Superlon Holdings Bhd
Superlon Holdings Bhd maintains a strong liquidity position with a current ratio of 6.74, indicating a robust ability to meet short-term obligations. The company's liquidity_fpt score suggests a medium liquidity risk, which is consistent with its financial structure. The company's debt-to-equity ratio is 0.16, reflecting a conservative capital structure with limited leverage. In terms of profitability, Superlon Holdings Bhd reports a return on equity (ROE) of 7.35% and a return on assets (ROA) of 5.82%. These figures are in line with the industry's preferred metrics, suggesting the company is generating returns comparable to its peers. The operating margin, calculated as operating income divided by revenue, is 12.46%, which is a key indicator of operational efficiency. The company's revenue is primarily concentrated in two segments: insulation materials and HVAC&R parts and equipment. The insulation materials segment is the core of the business, focusing on the design, testing, and manufacturing of thermal insulation materials. The HVAC&R parts and equipment segment involves the trading of parts and equipment. The geographic exposure is primarily within Malaysia, with subsidiaries in Singapore and other locations, but the input data does not provide specific revenue concentration by geography. Superlon Holdings Bhd's growth trajectory is supported by a positive outlook for the current fiscal year, with revenue expected to increase. The company's capital expenditure is negative, indicating a reduction in investment in physical assets, which may suggest a focus on optimizing existing operations rather than expansion. The operating cash flow of 19,988,240 MYR and free cash flow of 12,290,240 MYR indicate strong cash generation capabilities. The risk assessment for Superlon Holdings Bhd indicates a medium liquidity risk and a low dilution risk. The company's net cash position is negative after subtracting total debt, which could be a concern for liquidity. However, the low dilution risk suggests that the company is not likely to issue additional shares in the near term, which is a positive sign for existing shareholders. Recent events and filings do not provide specific details on recent corporate actions or strategic moves. The company's ESG controversies score is 100.0, indicating no controversies, while its governance pillar score is 67.3 and its social pillar score is 15.7, suggesting a mixed ESG profile with room for improvement in the social aspect.

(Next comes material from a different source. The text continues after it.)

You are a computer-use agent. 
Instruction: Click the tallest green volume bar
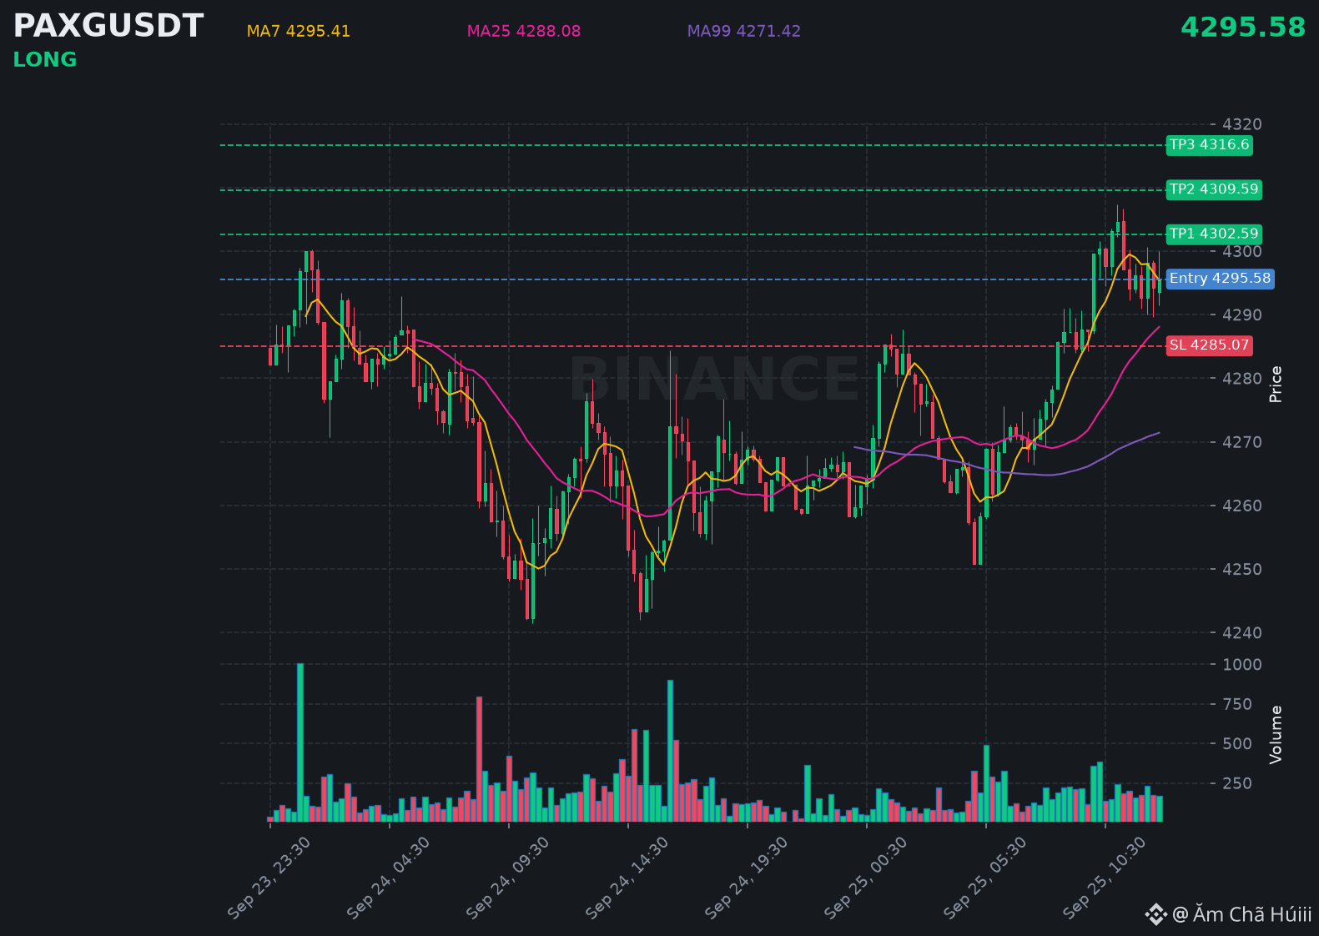coord(300,742)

Business. Superlon Holdings Bhd is a Malaysia-based manufacturer of thermal insulation materials primarily used in Heating, Ventilation, Air Conditioning, and Refrigeration (HVAC&R) systems for residential, commercial, and industrial buildings, with segments in insulation materials and HVAC&R parts and equipment.

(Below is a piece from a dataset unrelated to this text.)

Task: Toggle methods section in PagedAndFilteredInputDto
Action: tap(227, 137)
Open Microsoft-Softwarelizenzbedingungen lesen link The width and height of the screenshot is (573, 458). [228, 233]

Classification. Superlon Holdings Bhd is classified under the Basic Materials economic sector, Chemicals business sector, and Specialty Chemicals industry with a confidence level of 0.92.
- Superlon Holdings Bhd has a strong liquidity position with a current ratio of 6.74.
- The company's ROE of 7.35% and ROA of 5.82% indicate returns in line with industry standards.
- The business is segmented into insulation materials and HVAC&R parts and equipment, with a focus on Malaysia and subsidiaries in Singapore.
- The company's growth is supported by positive cash flow and a reduction in capital expenditure.
- The risk assessment highlights a medium liquidity risk and a low dilution risk.
- The ESG profile shows no controversies but a lower score in the social pillar.
- # RATIONALES
- **margin_outlook_rationale**: The company's operating margin of 12.46% is expected to remain stable due to consistent demand for thermal insulation materials.
- Net cash is negative after subtracting total debt.